He is the one to pull away again, but this time he swims away, towards the open sea, although he stops just far enough away from Kurt so as not to accidentally splash him; after a final shared smile, he sinks entirely below the surface.

His movements ripple the water, distorting the view of his body, and for that Kurt is glad – he has seen Blaine shirtless almost every day of this summer and the last, because he works on the beach as one of the lifeguards, and Blaine doesn't bother with the modesty of clothing when he's changed into a merman; but they have only seen each other naked a small number of times and the novelty hasn't worn off; Kurt hopes it never does. But he's here because he wants to see Blaine change, because they've talked about it a lot over the last year, or as much as Kurt can convince Blaine not to pretend like this part of him doesn't exist – he wants to see Blaine change, but he'll miss everything if he's not paying attention because he's too distracted by thoughts of what, exactly, he has done with Blaine every other time the boy has been naked.

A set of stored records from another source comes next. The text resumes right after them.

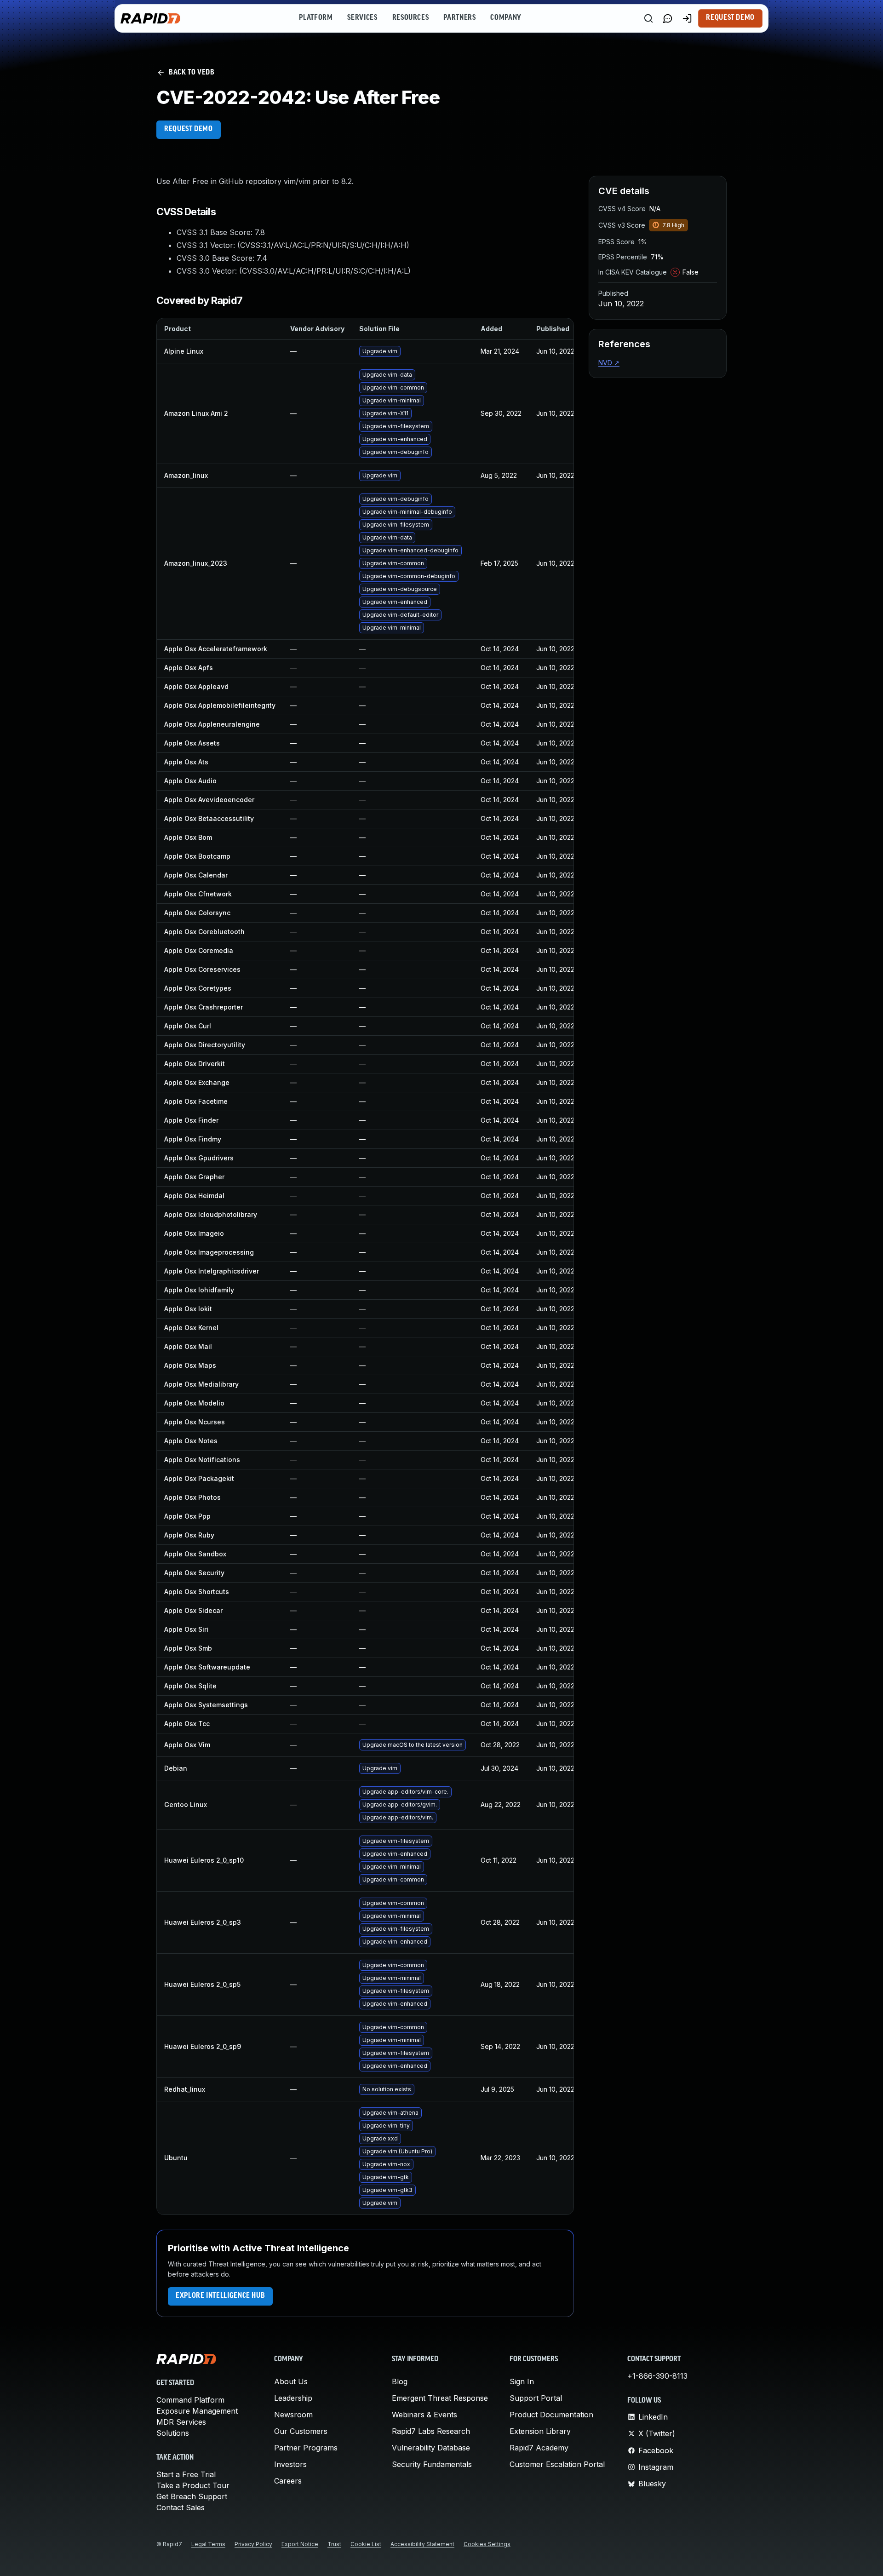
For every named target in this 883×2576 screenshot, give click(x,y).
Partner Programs (306, 2447)
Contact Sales (180, 2507)
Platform (316, 18)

When Blaine changes, there isn't a bright light to obscure it, or, in fact, any light at all, except for that of the sun, which glimmers when it catches on the waves. The change isn't immediate, either; but at least it doesn't look painful – from above the water, it's difficult sometimes to read Blaine's expressions, even with the practice of talking for months to a pixelated image on a computer screen – at the most, he looks uncomfortable, pressing at his chest and his neck as his organs change to breathe underwater, and clenching his fists so he doesn't scratch at his legs as they meld together, lengthen, grow scales, lose all bone matter to become cartilage and muscle. Kurt watches, with an almost morbid fascination, the tail grows its fin; and he presses his fingers to his mouth in sympathy and protective instinct – because, Blaine said, when preparing Kurt for this, the change is uncomfortable in the way that sitting on your hands is uncomfortable, and the fin is the onslaught of pins and needles when you stand up; and now, underneath the water, his face is screwed into a grimace, and he twists his body and brings his hands up to his head to scrunch his fists in his hair. The tail unfurls from nowhere. Blaine stops moving, his eyes closed to just breathe – while the pain quickly fades, and to adjust to the non-human body – but for a moment Kurt panics that something went wrong.

That is when Blaine comes back to the surface, his smile for Kurt returned to his face. He looks different in a way Kurt never noticed before – subtle differences that he would never have noticed, of course, because he's seen Blaine as mer only twice, and both of those were before they even started dating, before he really knew him.

His skin is smoother, clearer, more rubbery in texture, similar to the feeling of latex, because the human quality of skin would prune, Kurt realises; his eyes shine more, almost literally glowing, more reflective, and they roam over Kurt's face, taking him in in this different lighting; even his hair feels different under Kurt's hand, and that's probably why Blaine's hair isn't ruined from spending so long in salt water.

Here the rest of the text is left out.